### Aim of the exercise
Transcribe word for word each line from the one containing "Телефон (710, 994)" to the final line of the data, both included. Skip the pictures.

### Listed entries
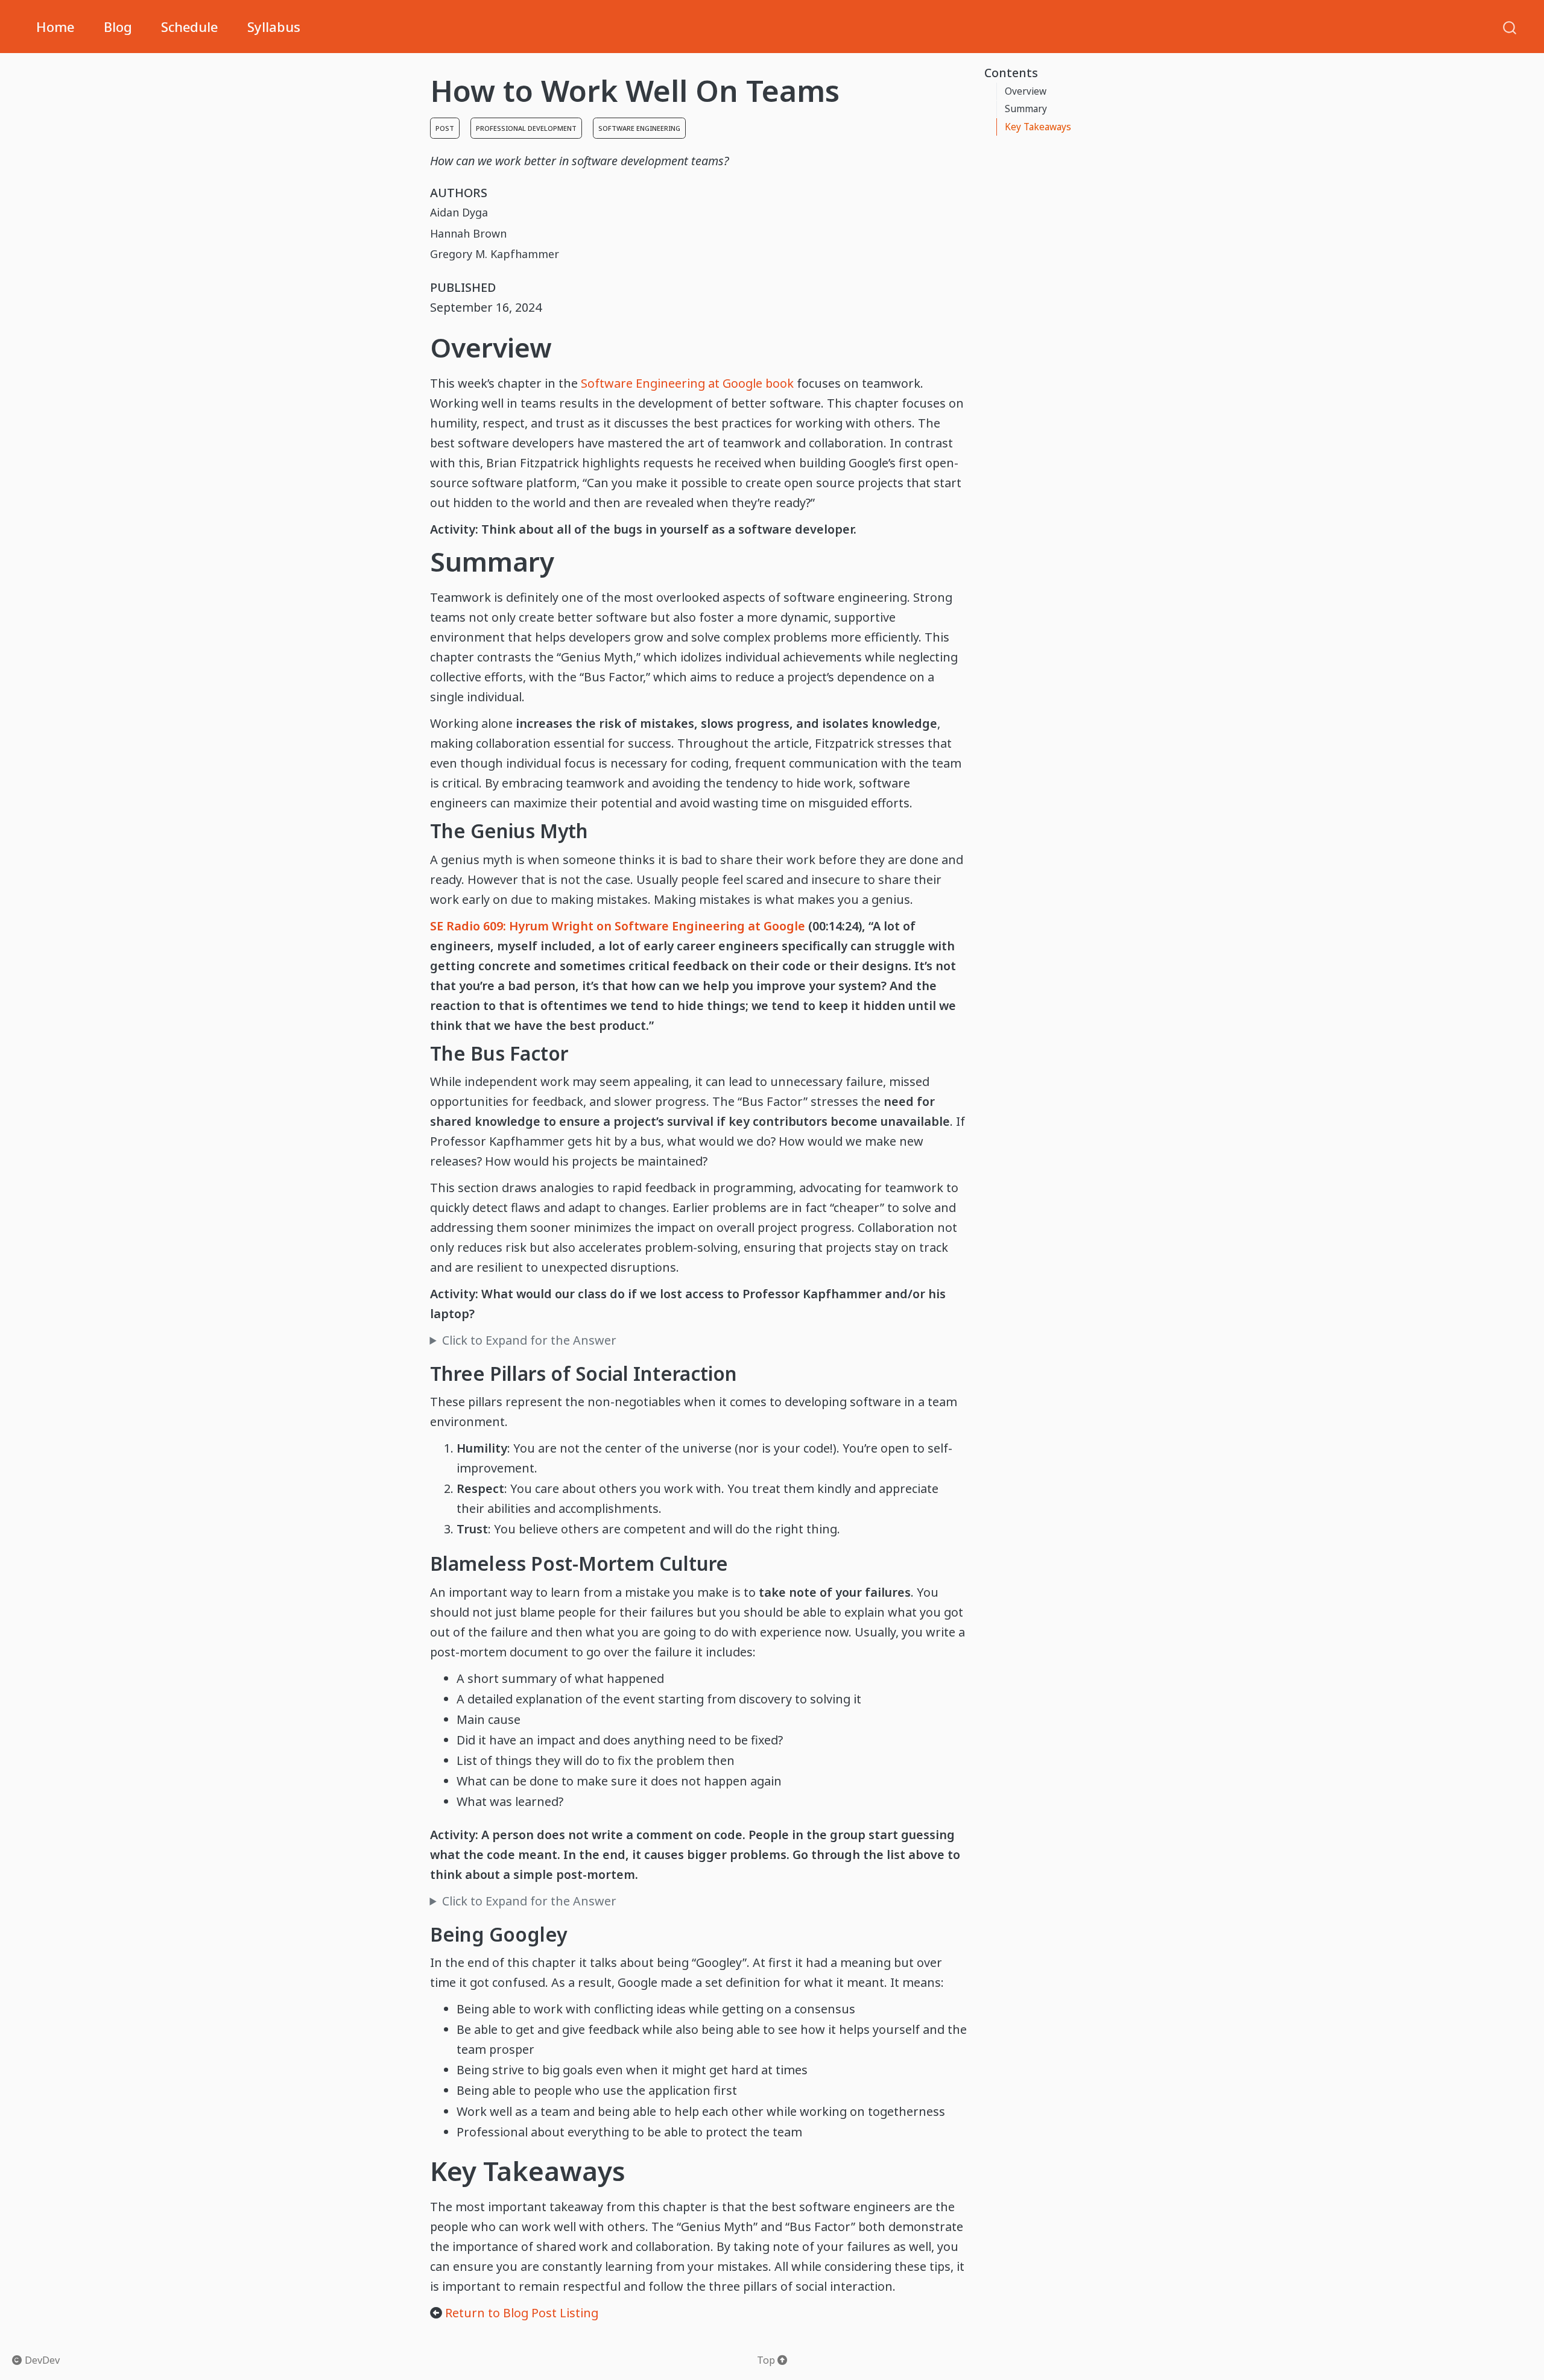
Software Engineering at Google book (687, 383)
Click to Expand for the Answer (529, 1340)
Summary (1026, 109)
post (444, 128)
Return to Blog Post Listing (521, 2313)
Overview (1025, 91)
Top (767, 2360)
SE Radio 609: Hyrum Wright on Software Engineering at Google (617, 926)
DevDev (41, 2360)
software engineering (639, 128)
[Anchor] (570, 346)
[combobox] (1510, 26)
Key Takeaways (1038, 127)
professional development (526, 128)
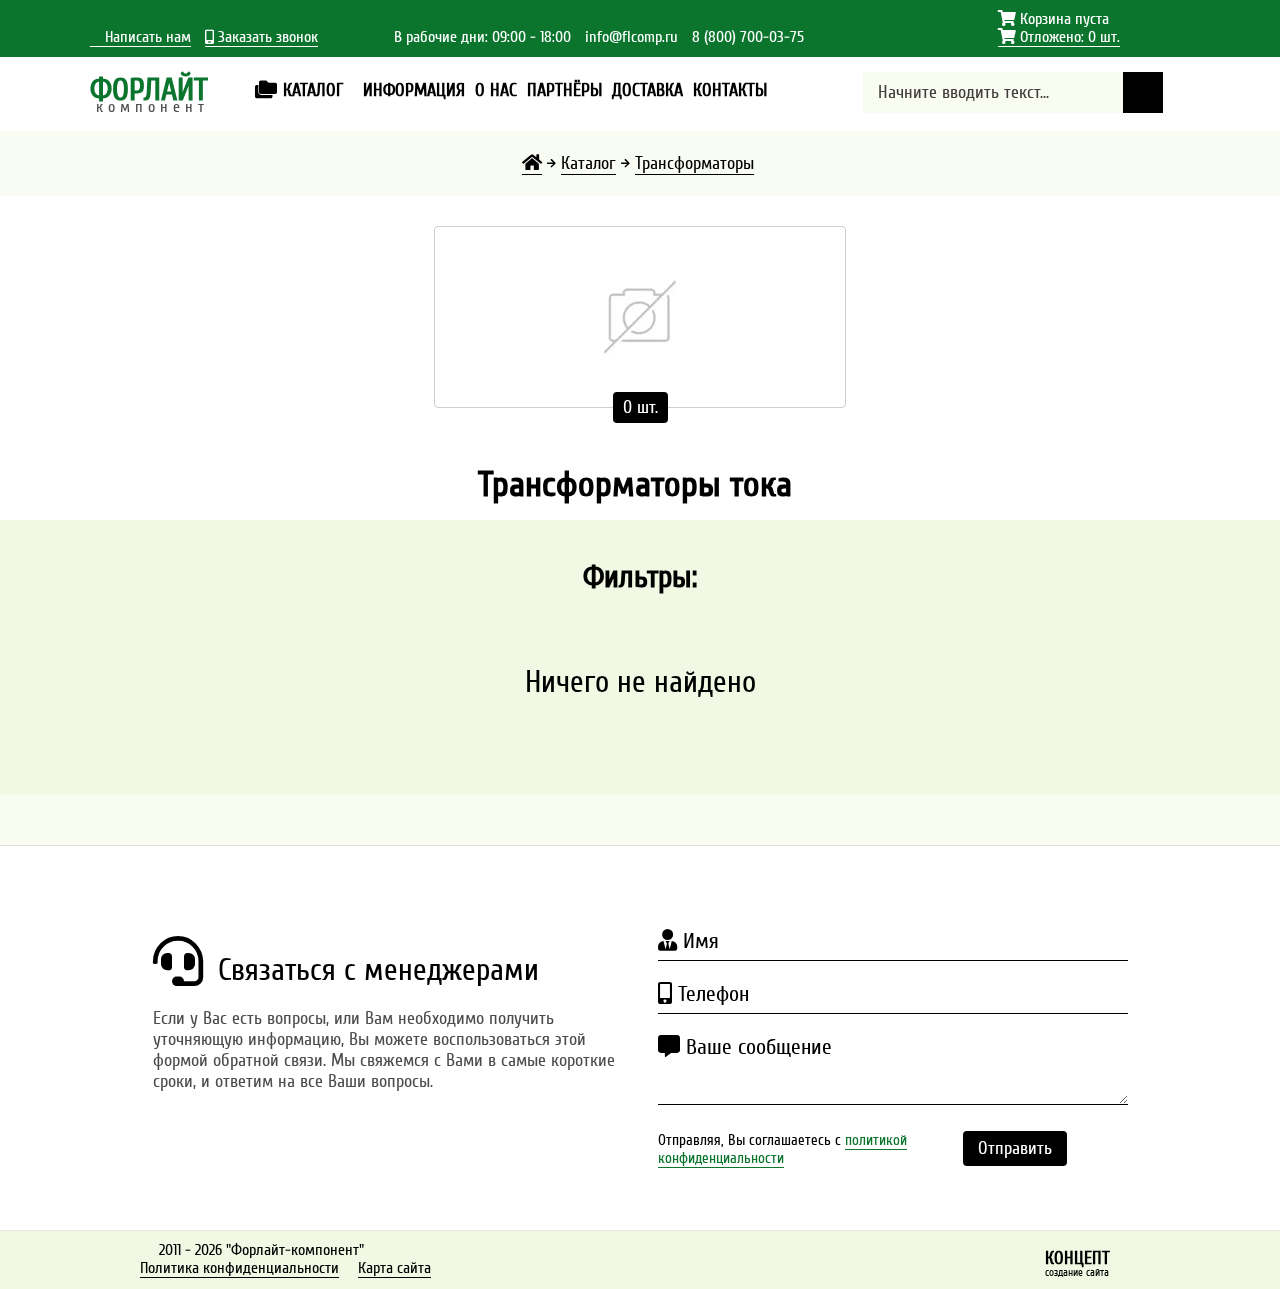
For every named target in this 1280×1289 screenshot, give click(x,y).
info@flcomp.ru (631, 37)
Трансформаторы (694, 163)
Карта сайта (394, 1268)
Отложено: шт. (1059, 37)
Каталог (588, 163)
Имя (698, 941)
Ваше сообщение (756, 1047)
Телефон (710, 994)
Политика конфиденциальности (239, 1268)
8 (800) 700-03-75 (748, 37)
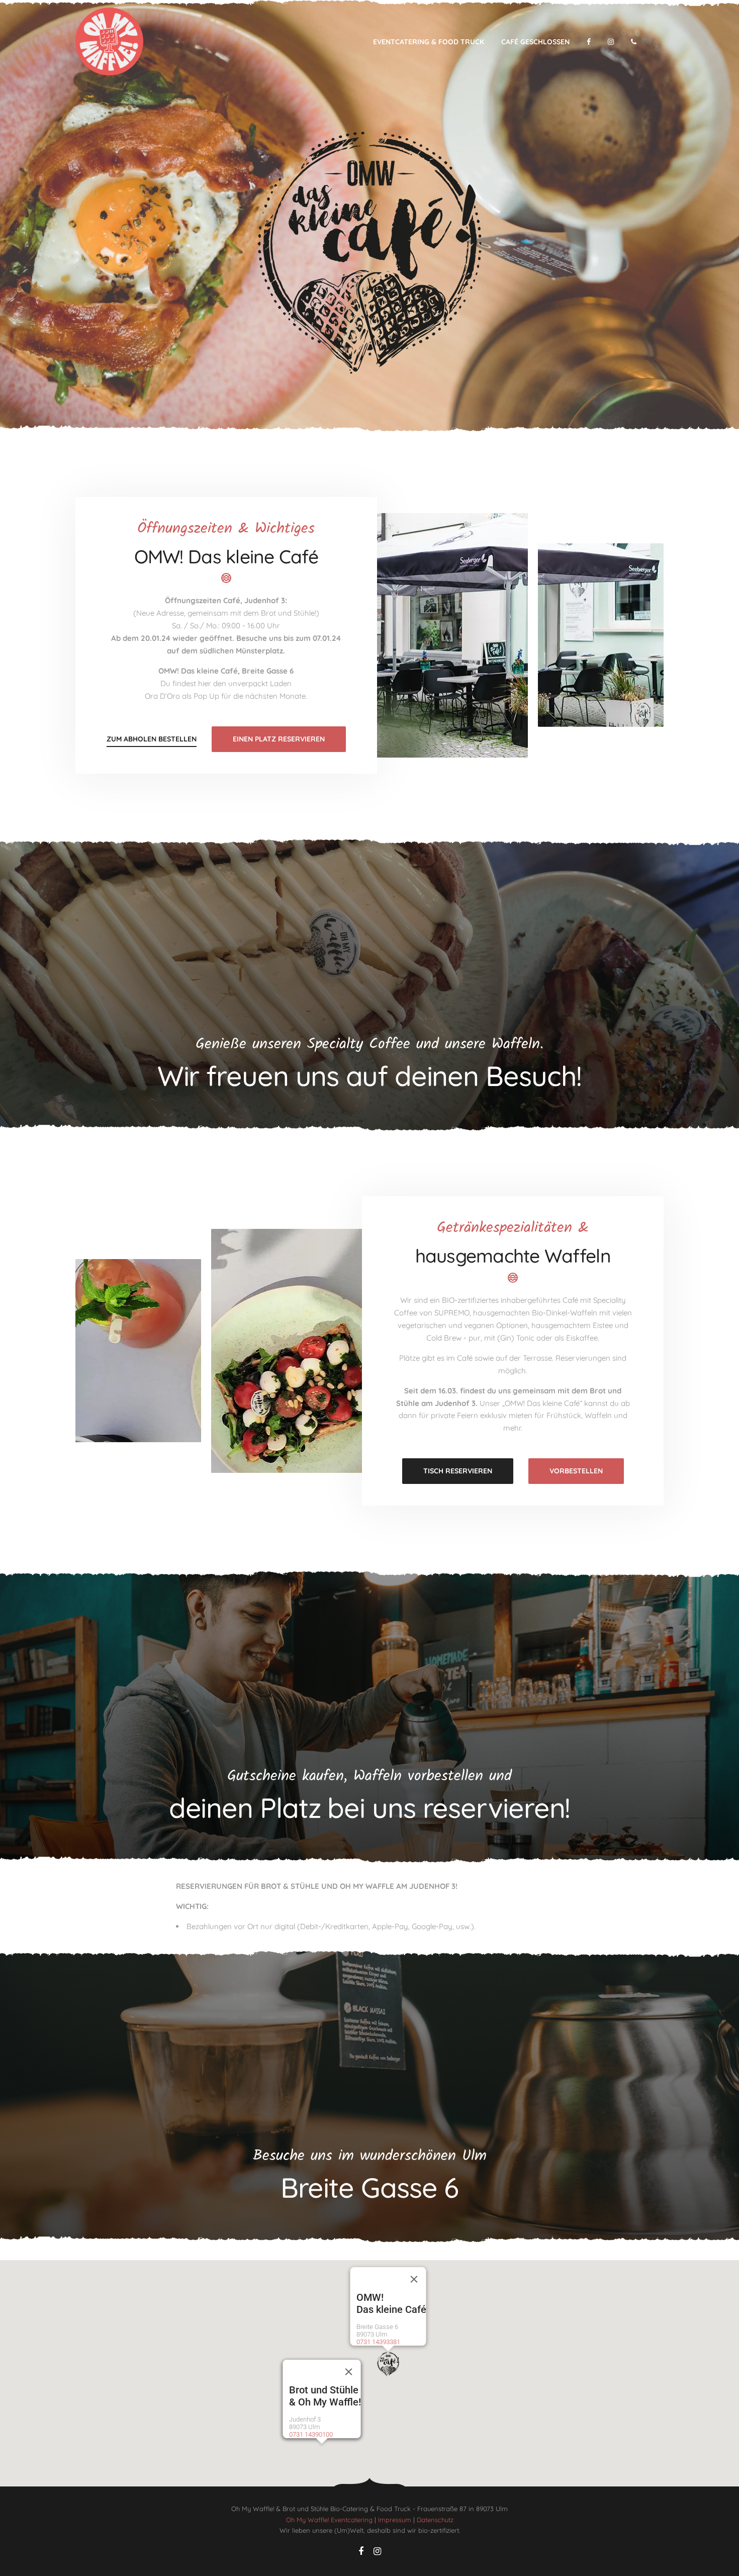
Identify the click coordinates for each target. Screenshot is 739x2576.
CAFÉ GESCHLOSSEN (535, 41)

### Answer box
Телефон (710, 994)
Политика конфиденциальности (239, 1268)
8 (800) 700-03-75 (748, 37)
Identify the click coordinates for each target. Screenshot is 739x2576.
CAFÉ GESCHLOSSEN (535, 41)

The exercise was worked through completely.